Mengapa pula kini justru LPP RRI
yang berada di garis terdepan dalam soal perang informasi? Mengapa bukan TNI?
Mengapa juga bukan Kementerian Komunikasi dan Informatika (Kemeninfo)? Apakah
perang informasi merupakan domain TNI atau kewenangan dan tanggungjawab
Kementerian Kominfo? Apa pun jawabannya, LPP RRI telah memiliki siaran yang
telah mengudara di kawasan perbatasan dan daerah terpencil serta terluar Negara
Kesatuan Republik Indonesia (NKRI).
Ambil contoh, siaran LPP RRI di
Batam sudah di arah dan dapat didengar oleh Tenaga Kerja Indonesia (TKI),
termasuk Tenaga Kerja Wanita (TKW) yang berada di Singapura hingga Johor Baru.
Siaran RRI Batam yang mengudara menggunakan bahasa Inggris dan Mandarin,
ternyata mampu menjangkau selera pendengar radio di Singapura dan Johor Baru.
Bahkan, pemerintah negeri seberang
di mana siaran LPP RRI bisa ditangkap kini mulai “terusik” manakala RRI, yang “Sekali
di Udara, Tetap di Udara”, secara berkesinambungan berbahasa Melayu, Inggris
dan Mandarin. Begitu juga dengan siaran perbatasan RRI dalam bahasa Inggris di
Papua dan Tahuna, Sulawesi Utara (Sulut), telah mampu menjangkau pendengarnya
di seberang hingga Fipilina Selatan dan Papua.

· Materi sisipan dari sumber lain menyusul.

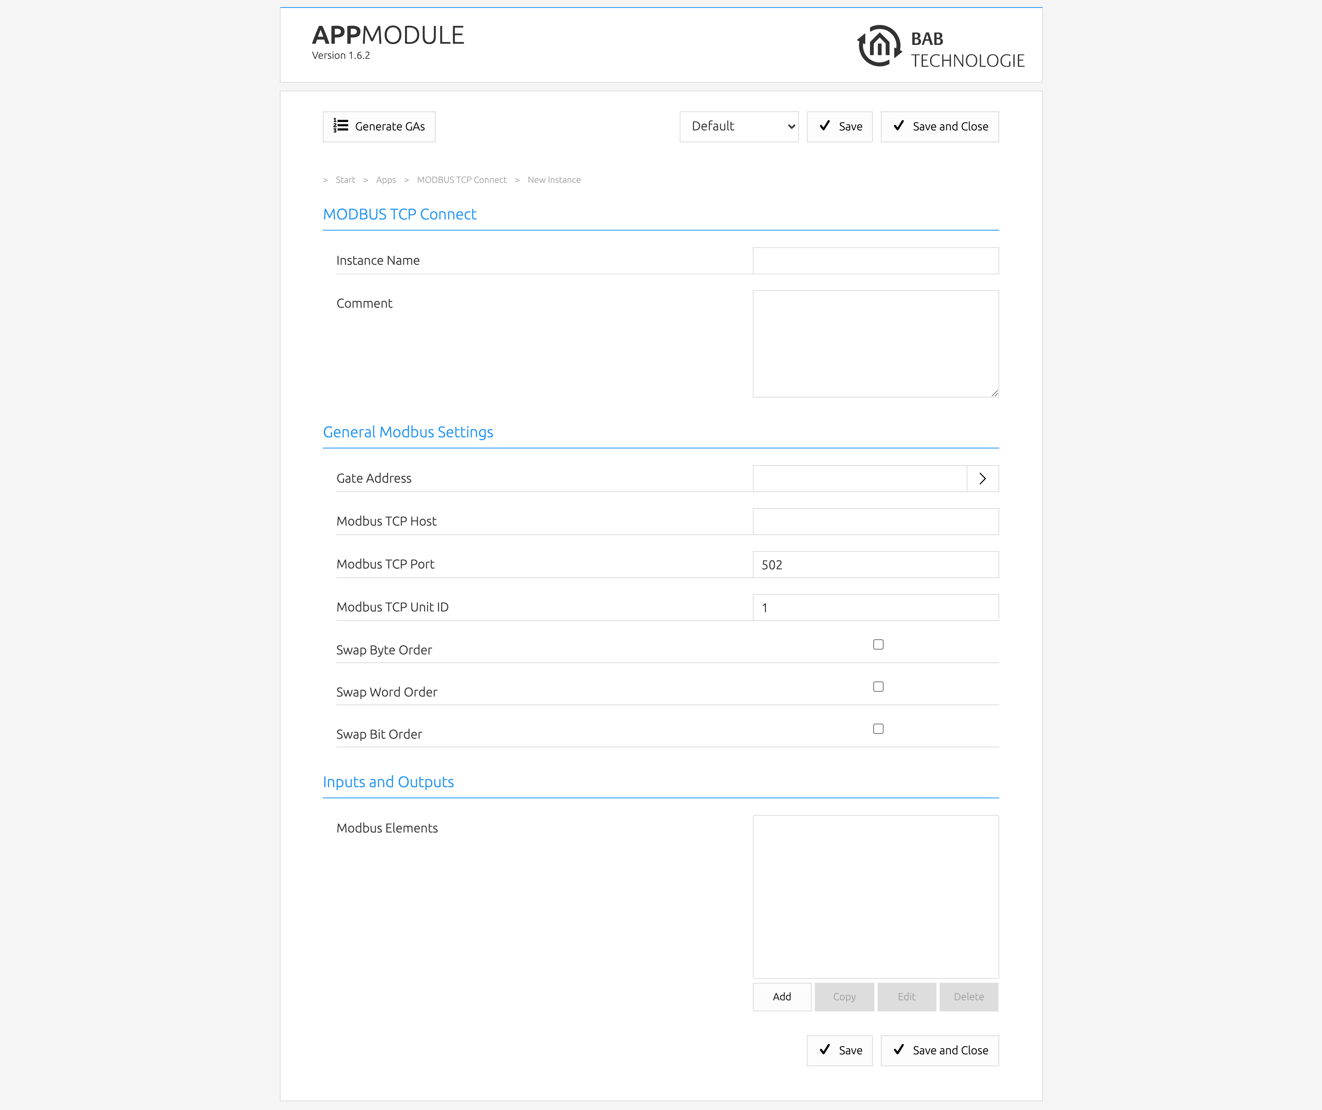The width and height of the screenshot is (1322, 1110).
Task: Click the checkmark icon on the bottom Save button
Action: click(x=824, y=1050)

Untuk siaran di perbatasan Skow dan
Oksibil, Papua, RRI bekerjasama dengan anggota TNI AD yang dilatih untuk
menjadi penyiar. Upaya RRI menggandeng TNI AD merupakan upaya yang tepat dan
signifikan.
Mengapa seakan Parni Hadi ingin
mengingatkan bahwa ada masalah mendasar dan fenomena yang belum
tertangani/ditangani oleh TNI AD perlu mulai diprogram bersama, yaitu siaran di
kawasan perbatasan dan lebih lagi siaran khusus bagi daerah terpencil dan
daerah terluar yang belum terjangkau pelayanan media massa nasional lainnya.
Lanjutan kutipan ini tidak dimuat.